Miniatures of Black Bush whiskey on the sideboard for dousing your porridge impressed me. Though, in truth, a night on the tiles in Kinsale is a night of oysters and Guinness, and just about the last thing on my mind was a tot of whiskey. I wasn't surprised to learn they didn't get many takers, it was the thought that counted.

More in order was a pile of toast as sop, in this case brown and white soda bread, for which Ken Buggy, who now runs Buggy's Glencairn Inn, is justly famous. He would rise early every day to make a fresh batch, as soda bread demands, so that by the time you emerged from your crisp linen sheets, there would be a basket of cooled bread waiting, just warm enough to reduce the outside of a knob of butter to a slurry before piling it with raspberry jam.
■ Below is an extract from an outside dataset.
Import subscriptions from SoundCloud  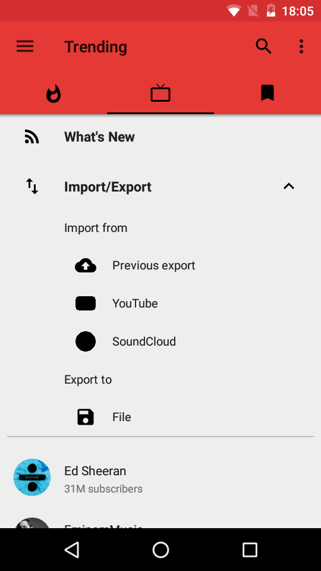pyautogui.click(x=144, y=341)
With a thick crust and the moist heavy crumb of a scone inside, soda bread goes by the name of "cake bread" in the south of Ireland. Altogether unlike a yeasted bread, it's a soft touch for those with a weakness for home-baked griddle cakes and the like.

Before I left, I asked for a lesson, and Mr Buggy assembled, in front of my eyes, a loaf that took only minutes. It was dead eas - wholemeal flour and a little white, some salt, baking soda and buttermilk, stirred up together and consigned to the oven.
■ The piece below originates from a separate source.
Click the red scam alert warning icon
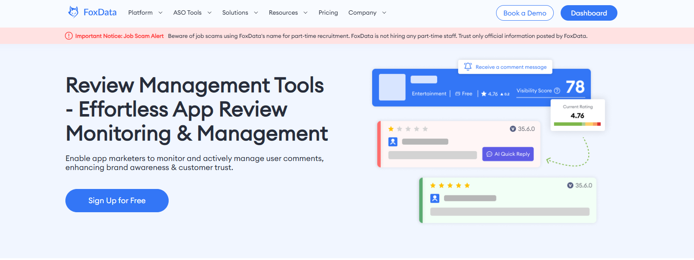The height and width of the screenshot is (260, 694). [x=69, y=36]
As soon as I set foot back in my own kitchen, I took out my large cake bowl, the flour, the salt, the soda and buttermilk, and stirred, and was sorely disappointed when it did not turn out anything like Mr Buggy's.

I tried again. Still no joy. And again, until I felt defeated. It seems harder to produce a loaf of soda bread than a loaf of yeasted. Common failures are that it's too crumbly, or else it doesn't rise, or else it does rise, but, when you cut into it, the centre is still soggy.

Then, Sally McKenna of the Bridgestone Irish Food Guides let slip that it had taken her a year to perfect her soda bread. And, on consulting The Ballymaloe Cookbook by Myrtle Allen, I read: "Anything had been to me easier than the elusive national loaf. Every woman I knew who made good bread appeared just to have `the touch' - some swore by kneading, others by never kneading, some put in half white flour, some none, and, of course, nobody ever went by standard measures - neither did I in the end."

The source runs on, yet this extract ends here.